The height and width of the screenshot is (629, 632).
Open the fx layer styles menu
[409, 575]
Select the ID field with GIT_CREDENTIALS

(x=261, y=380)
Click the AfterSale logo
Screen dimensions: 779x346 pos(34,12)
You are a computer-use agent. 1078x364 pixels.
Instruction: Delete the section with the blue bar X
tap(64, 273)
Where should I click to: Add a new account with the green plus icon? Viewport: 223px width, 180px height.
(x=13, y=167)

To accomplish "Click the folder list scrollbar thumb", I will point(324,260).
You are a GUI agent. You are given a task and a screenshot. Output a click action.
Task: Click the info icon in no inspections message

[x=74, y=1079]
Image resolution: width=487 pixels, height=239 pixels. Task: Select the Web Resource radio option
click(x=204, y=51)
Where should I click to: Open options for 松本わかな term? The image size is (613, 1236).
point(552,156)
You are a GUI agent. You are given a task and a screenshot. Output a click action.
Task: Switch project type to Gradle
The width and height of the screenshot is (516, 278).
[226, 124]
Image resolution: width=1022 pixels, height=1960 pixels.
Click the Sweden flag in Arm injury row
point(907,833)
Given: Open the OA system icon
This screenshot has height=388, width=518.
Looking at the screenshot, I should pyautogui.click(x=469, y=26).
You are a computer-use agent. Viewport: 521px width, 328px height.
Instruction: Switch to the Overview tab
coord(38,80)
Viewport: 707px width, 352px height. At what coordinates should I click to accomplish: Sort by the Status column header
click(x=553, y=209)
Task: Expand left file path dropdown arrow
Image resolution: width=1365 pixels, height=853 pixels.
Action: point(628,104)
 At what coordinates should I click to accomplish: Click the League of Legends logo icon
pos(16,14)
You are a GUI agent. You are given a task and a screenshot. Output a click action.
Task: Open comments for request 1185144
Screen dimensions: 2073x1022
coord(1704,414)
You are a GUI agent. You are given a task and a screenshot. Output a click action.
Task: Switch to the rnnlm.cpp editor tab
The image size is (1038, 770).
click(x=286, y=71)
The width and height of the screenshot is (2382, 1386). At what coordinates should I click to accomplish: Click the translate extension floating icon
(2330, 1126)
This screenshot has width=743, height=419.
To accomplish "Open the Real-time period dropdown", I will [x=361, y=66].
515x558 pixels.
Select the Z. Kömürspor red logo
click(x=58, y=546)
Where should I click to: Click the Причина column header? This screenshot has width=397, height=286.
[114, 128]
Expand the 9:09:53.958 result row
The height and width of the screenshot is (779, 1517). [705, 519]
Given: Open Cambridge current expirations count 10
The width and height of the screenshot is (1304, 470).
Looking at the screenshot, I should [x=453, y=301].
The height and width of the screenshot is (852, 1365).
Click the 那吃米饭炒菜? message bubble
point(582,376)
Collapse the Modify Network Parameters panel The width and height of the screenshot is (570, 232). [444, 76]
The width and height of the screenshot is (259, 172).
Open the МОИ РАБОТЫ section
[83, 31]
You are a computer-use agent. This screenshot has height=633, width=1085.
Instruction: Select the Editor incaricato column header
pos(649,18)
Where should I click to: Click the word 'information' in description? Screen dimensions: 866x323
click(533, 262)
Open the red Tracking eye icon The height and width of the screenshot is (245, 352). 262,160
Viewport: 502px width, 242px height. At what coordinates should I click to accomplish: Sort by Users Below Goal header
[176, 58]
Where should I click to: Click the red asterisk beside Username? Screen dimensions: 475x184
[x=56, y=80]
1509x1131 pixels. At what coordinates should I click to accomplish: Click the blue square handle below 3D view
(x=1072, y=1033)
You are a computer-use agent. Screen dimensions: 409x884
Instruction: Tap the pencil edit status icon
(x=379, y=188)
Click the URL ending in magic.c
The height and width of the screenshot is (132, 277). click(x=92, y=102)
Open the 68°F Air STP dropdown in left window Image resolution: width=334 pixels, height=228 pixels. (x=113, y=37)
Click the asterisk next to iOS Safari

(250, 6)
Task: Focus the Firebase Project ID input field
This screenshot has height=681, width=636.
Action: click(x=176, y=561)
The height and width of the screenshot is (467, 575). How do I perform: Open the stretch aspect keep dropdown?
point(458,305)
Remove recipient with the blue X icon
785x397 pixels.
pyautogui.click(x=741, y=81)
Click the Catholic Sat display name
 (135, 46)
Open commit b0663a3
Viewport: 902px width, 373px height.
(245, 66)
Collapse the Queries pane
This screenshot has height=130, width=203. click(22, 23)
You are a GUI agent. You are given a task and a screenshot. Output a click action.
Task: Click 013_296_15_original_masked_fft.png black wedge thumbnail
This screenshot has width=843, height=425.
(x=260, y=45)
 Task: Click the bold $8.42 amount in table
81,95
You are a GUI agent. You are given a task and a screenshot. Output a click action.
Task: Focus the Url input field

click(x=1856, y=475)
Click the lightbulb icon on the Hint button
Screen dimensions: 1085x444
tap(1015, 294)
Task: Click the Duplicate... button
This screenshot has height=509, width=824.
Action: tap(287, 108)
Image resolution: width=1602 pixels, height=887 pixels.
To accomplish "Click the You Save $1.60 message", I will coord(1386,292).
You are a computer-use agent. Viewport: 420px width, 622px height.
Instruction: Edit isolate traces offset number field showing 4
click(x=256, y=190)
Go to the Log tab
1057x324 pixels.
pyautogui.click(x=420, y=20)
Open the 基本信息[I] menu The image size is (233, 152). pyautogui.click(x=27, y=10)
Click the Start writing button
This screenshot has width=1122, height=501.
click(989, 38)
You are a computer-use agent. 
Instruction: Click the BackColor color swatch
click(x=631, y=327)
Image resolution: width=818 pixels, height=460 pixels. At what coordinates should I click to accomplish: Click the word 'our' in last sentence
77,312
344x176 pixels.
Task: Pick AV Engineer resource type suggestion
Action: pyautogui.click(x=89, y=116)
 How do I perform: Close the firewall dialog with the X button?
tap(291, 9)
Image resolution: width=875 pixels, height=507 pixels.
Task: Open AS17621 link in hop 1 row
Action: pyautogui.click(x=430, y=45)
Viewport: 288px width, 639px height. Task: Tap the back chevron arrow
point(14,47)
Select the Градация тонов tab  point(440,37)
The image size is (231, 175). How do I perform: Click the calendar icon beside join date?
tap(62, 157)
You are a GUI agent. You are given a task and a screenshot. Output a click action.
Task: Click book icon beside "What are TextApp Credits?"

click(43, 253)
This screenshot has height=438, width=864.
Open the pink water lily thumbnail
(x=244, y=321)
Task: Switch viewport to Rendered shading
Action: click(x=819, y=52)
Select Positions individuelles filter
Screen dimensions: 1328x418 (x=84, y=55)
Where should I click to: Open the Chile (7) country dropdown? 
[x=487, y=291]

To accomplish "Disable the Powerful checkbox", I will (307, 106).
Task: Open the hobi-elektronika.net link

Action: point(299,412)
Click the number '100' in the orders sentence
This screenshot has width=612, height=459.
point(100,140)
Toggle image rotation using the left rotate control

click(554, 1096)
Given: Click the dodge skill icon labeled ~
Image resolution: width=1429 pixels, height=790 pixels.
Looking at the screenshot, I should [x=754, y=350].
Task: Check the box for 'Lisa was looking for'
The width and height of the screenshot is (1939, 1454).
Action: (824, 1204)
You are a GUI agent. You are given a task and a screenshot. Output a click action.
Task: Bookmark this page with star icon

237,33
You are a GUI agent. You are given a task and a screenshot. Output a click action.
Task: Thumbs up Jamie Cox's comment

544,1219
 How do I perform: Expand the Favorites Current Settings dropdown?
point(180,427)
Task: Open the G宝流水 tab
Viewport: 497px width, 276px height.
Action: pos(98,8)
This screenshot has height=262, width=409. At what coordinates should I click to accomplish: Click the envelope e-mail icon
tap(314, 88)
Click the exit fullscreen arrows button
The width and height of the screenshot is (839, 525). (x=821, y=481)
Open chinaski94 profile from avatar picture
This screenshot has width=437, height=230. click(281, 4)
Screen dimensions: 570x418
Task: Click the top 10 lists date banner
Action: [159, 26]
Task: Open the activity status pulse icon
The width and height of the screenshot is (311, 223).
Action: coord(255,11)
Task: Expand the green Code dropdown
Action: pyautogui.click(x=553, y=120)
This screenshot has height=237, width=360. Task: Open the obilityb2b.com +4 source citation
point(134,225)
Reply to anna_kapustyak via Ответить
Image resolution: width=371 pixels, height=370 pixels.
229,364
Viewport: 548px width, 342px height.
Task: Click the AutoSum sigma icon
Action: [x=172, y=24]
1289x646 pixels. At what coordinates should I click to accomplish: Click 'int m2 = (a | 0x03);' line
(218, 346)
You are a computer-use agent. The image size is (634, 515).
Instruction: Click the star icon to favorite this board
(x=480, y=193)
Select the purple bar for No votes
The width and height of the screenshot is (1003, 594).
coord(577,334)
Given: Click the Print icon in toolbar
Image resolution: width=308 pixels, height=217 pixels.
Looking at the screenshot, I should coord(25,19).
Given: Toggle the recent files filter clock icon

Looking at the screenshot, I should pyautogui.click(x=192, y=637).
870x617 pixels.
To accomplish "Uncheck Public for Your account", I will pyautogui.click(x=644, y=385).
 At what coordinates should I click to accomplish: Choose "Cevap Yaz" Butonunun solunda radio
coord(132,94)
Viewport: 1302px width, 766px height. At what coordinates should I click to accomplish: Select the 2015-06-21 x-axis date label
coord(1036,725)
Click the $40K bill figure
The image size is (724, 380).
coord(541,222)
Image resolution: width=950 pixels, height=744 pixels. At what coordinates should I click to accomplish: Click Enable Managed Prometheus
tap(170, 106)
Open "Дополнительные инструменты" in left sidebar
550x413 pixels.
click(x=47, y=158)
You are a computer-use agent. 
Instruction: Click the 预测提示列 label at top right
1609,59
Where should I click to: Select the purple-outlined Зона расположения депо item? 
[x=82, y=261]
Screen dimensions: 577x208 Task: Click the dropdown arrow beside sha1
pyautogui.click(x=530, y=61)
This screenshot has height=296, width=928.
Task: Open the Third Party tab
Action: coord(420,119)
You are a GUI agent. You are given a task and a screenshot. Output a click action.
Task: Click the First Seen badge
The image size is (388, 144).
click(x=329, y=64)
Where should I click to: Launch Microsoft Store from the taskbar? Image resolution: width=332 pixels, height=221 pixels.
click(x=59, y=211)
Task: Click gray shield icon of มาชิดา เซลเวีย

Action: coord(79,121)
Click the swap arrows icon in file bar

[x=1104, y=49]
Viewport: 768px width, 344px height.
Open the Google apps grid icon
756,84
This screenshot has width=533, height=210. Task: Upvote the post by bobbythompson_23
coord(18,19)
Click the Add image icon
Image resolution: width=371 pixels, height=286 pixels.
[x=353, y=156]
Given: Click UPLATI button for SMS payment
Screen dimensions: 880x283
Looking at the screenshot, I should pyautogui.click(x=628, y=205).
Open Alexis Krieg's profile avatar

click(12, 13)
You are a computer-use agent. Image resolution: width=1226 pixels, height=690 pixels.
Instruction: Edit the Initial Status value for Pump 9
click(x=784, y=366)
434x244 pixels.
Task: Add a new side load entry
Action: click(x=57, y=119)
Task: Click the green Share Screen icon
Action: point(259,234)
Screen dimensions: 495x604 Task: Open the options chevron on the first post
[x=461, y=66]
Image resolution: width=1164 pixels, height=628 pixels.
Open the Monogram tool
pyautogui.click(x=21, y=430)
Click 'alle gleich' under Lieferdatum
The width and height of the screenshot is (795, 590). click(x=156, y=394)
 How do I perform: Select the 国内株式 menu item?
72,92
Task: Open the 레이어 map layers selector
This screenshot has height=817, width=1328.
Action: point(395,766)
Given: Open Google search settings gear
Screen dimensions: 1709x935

━━━━━━━━

BRIEF: Duplicate the rows starting at the line containing "Image resolution: width=818" and ending at the line containing "Action: pyautogui.click(x=430, y=45)", keeping every line as it is.

ANSWER TO THE EXERCISE:
Image resolution: width=818 pixels, height=460 pixels. At what coordinates should I click to accomplish: Click the word 'our' in last sentence
77,312
344x176 pixels.
Task: Pick AV Engineer resource type suggestion
Action: pyautogui.click(x=89, y=116)
 How do I perform: Close the firewall dialog with the X button?
tap(291, 9)
Image resolution: width=875 pixels, height=507 pixels.
Task: Open AS17621 link in hop 1 row
Action: pyautogui.click(x=430, y=45)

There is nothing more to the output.